The other day I wrote a bit about the home office tax deduction, and today I thought I’d expand on it a bit by talking about ‘regular and exclusive’ usage, as well as how you can substantiate your claim to the IRS…
What constitutes regular and exclusive usage?
Regular use. The IRS doesn’t offer a clear definition of regular use — only that you must use a part of your home for business on a continuing basis, not just for occasional or incidental business. You can probably meet this test by working a couple of days a week from home, or a few hours each day.
Exclusive use. Exclusive use means that you use a portion of your home only for business. If you use a room of your home for your business and also for personal purposes, you don’t meet the exclusive use test. However, you can set aside a portion of a larger room to be used only for business, as long as your personal activities don’t stray into it.

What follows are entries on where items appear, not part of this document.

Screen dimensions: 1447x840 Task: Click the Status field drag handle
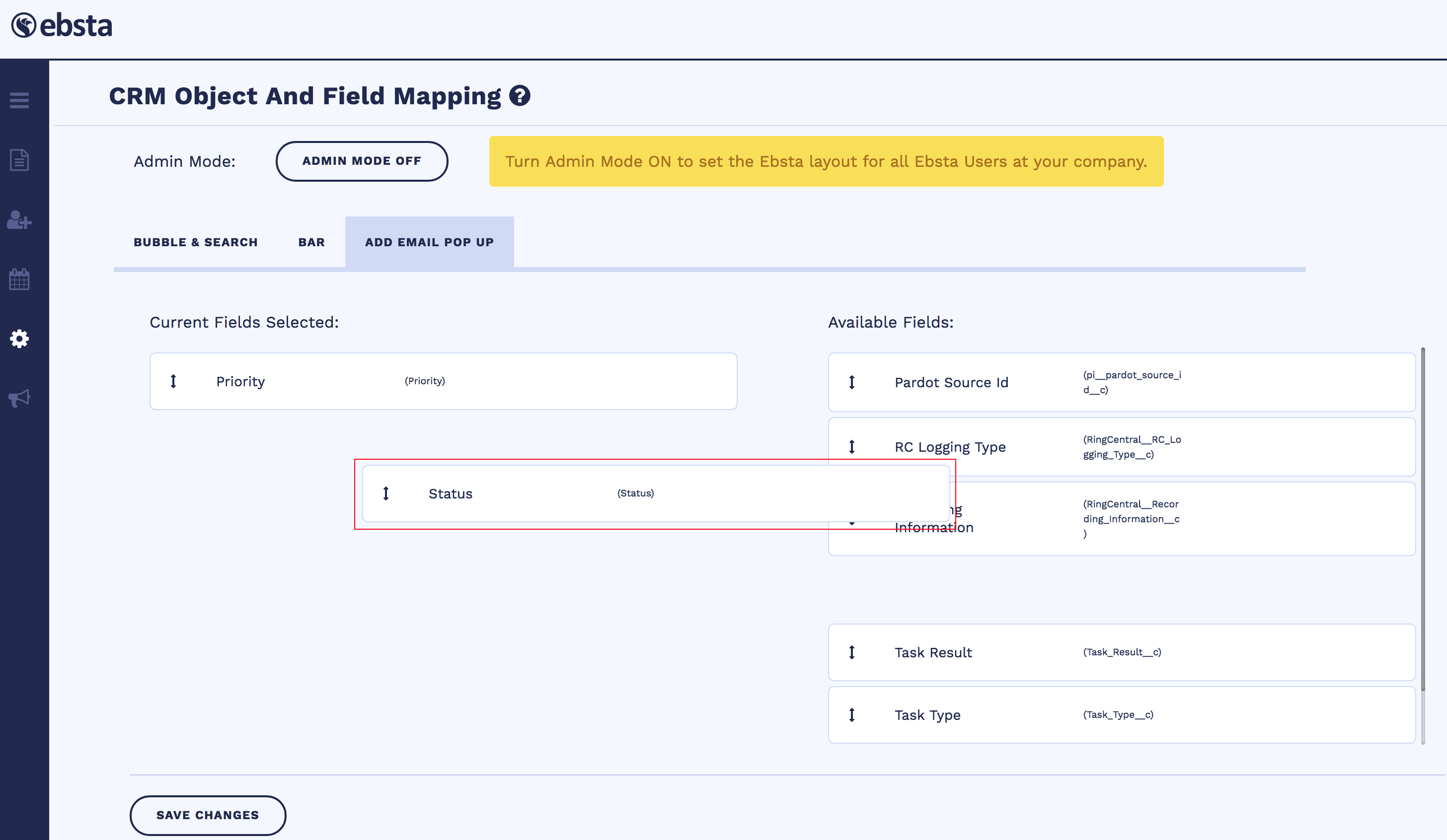[x=386, y=493]
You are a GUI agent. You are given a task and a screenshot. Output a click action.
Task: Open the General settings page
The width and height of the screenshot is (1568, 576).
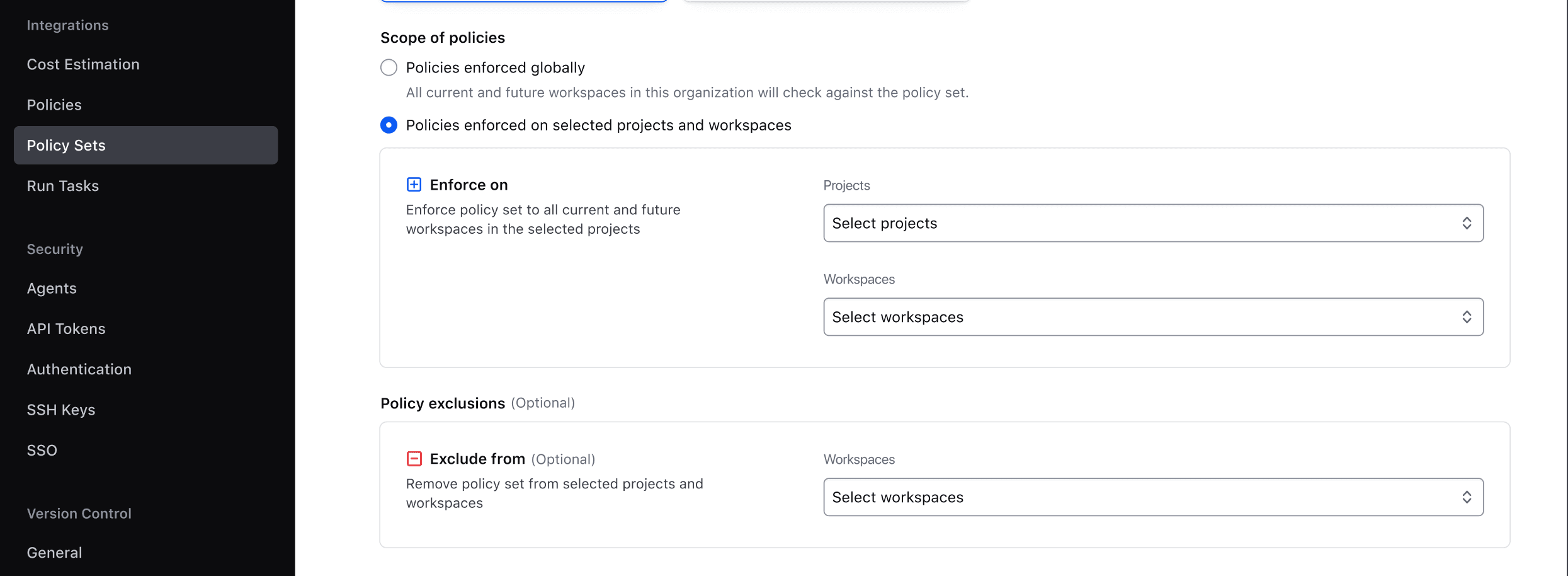pos(54,552)
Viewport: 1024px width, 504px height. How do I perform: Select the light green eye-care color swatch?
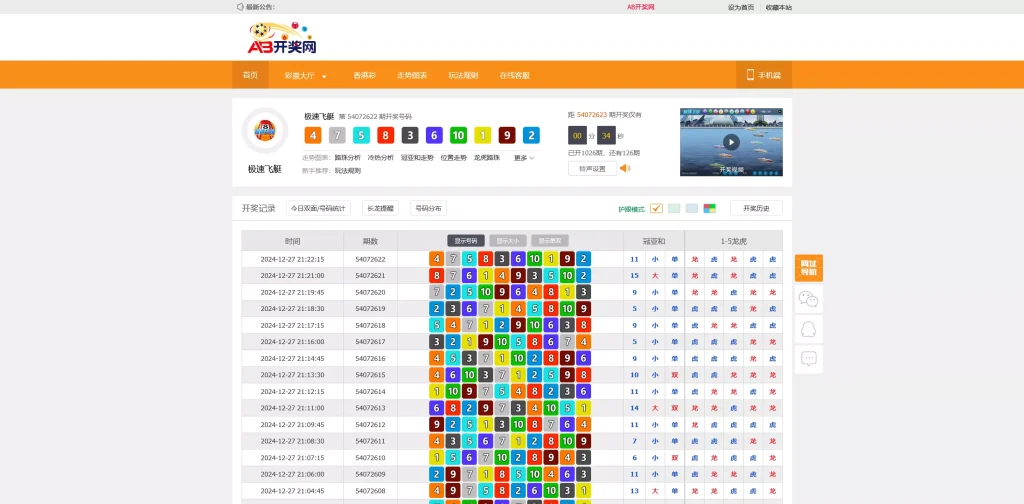[674, 208]
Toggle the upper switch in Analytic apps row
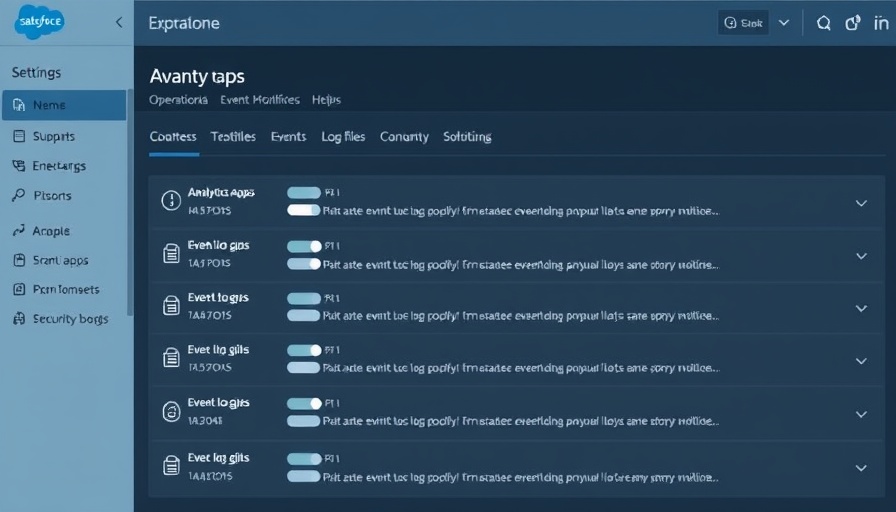 click(x=304, y=192)
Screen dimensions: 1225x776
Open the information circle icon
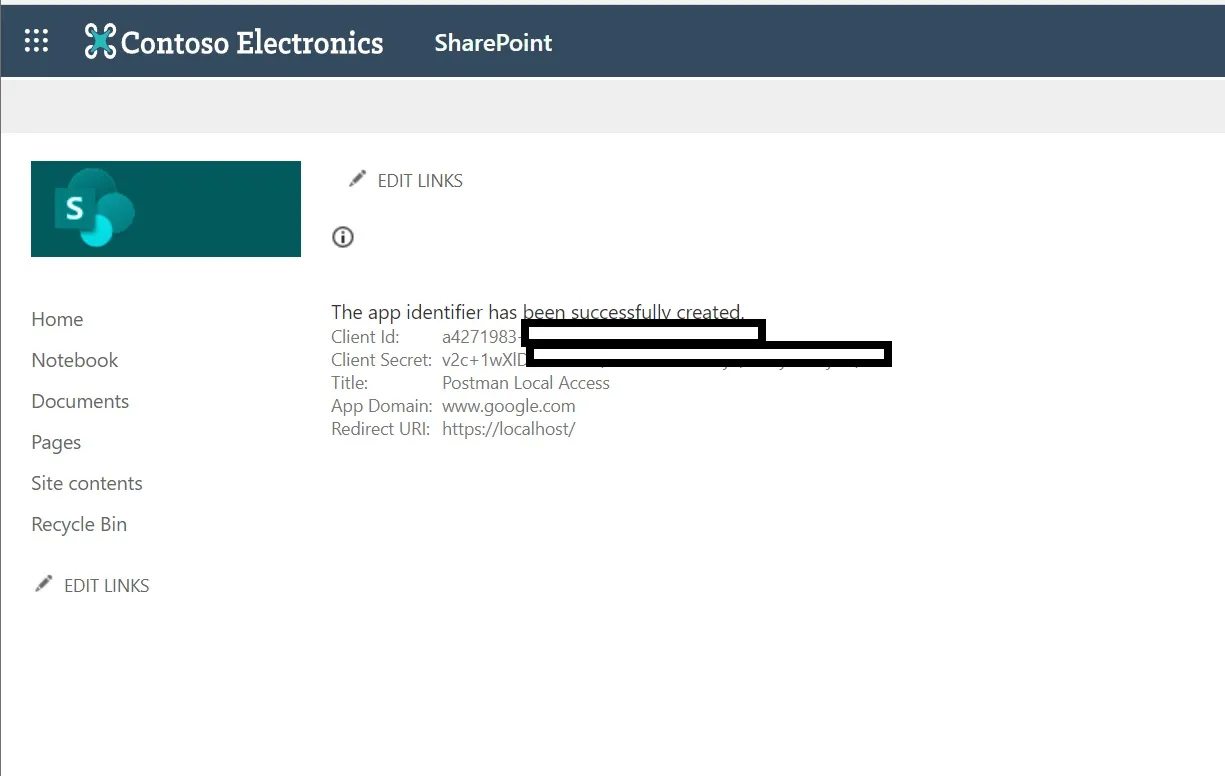[343, 237]
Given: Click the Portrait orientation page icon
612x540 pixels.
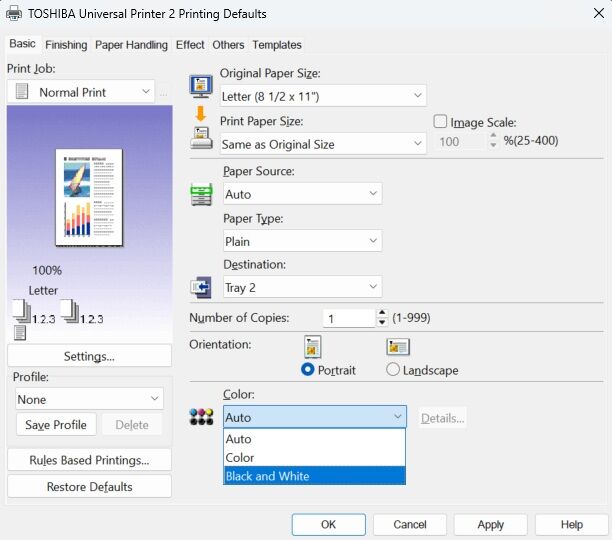Looking at the screenshot, I should click(313, 347).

How do I substantiate my claim?
Be ready to prove to the IRS that you are entitled to take the home office deduction. Here are some steps you can take to help establish your legal right to deduct home office expenses:
— Photograph your home office and draw a diagram showing the location of the office in your home. Keep this information in your tax folder.
— Have your business mail sent to your home.
— Use your home address on your business cards and stationery and in all business ads.
— Get a separate phone line for the business.
— Have clients or customers visit your home office and keep a log of those visits.
— Keep track of the time you spend working at home.